A particular kind of binary tree, called the binary search tree, is very useful for storing data for rapid access, storage, and deletion. Data in a binary search tree are stored in tree nodes, and must have associated with them an ordinal value or key; these keys are used to structure the tree such that the value of a left child node is less than that of the parent node, and the value of a right child node is greater than that of the parent node. Sometimes, the key and datum are one and the same. Typical key values include simple integers or strings, the actual data for the key will depend on the application. In this article, I describe a binary search tree that stores string/double pairs. That is, the key is the string value and the data associated with the key is a double value. Developers can search the tree using string values.

Background
There are a number of basic operations one can apply to a binary search tree, the most obvious include, insertion, searching, and deletion.
To insert a new node into a tree, the following method can be used. We first start at the root of the tree, and compare the ordinal value of the root to the ordinal value of the node to be inserted. If the ordinal values are identical, then we have a duplicate and we return to the caller indicating so. If the ordinal value is less than the root, then we follow the left branch of the root, else we follow the right branch. We now start the comparison again but at the branch we took, comparing the ordinal value of the child with the node to be inserted. Traversal of the tree continues in this manner until we reach a left or right node which is empty and we can go no further. At this point, we insert the new node into this empty location. Note that new nodes are always inserted as leaves into the tree, and strictly speaking, nodes are thus appended rather than inserted.
Searching a binary search tree is almost identical to inserting a new node except that we stop the traversal when we find the node we're looking for (during an insertion, this would indicate a duplicate node in the tree). If the node is not located, then we report this to the caller.
Both insertion and searching are naturally recursive and are, arguably, easier to understand when considered in terms of their unit operation.

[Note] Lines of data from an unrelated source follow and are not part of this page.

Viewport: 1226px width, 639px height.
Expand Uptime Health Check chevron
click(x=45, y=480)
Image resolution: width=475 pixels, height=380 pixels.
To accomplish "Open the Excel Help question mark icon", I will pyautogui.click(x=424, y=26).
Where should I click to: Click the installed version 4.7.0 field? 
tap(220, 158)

A basic recursive search algorithm will look like:
node search (node, key) {
if node is null then return null;
if node.key = key then
return node
if key < node then
return search (node.left, key);
else
return search (node.right, key);
In the source code provided with this article, insertion is implemented recursively, while searching uses an iterative approach.
Deletion is a little bit more complicated but boils down to three rules. The three rules refer to deleting nodes without any children, nodes with one child, and nodes with two children. If a node has no children, then the node is simply deleted. If the node has one child, then the node is deleted and the child node is brought forward to link to the parent. The complication occurs when a node has two children. However, even here, the rules are straightforward when stated. To delete a node with two children, the next ordinal node (called the successive node) on the right branch is used to replaced the deleted node. The successive node is then deleted. The successive node will always be the left most node on the right branch (likewise, the predecessor node will be the right most node on the left branch). The figure below illustrates the deletion rules.

A common alternative to using binary search tree is to use Hash tables. Hash tables have better search and insertion performance metrics. In theory, the time it takes to insert or search for an item in a Hash table is independent of the number of data items stored. In contrast, a binary search tree scales with log (N) where N is the number of data items (still far better than a linear search). The .NET libraries contain explicit support for Hash tables.
Balanced Trees
The time taken to insert or search for a specific item in a tree will be affected by a tree's depth. Deep trees take longer to search, and the insertion order into a tree can affect a tree's shape. A random insertion order will generally produce a more bushy and hence shallower tree compared to an ordered insert. Bushy trees are often called balanced trees, and although not implemented here, balancing a tree is a highly desirable feature for a binary search tree implementation. Certain algorithms such as the red-black tree will auto-balance as the tree is constructed (see Red/Black tree animation). The figure below shows three trees generated by three identical data sets but inserted in a different order. The first is the most balanced and hence the most shallow of the three examples.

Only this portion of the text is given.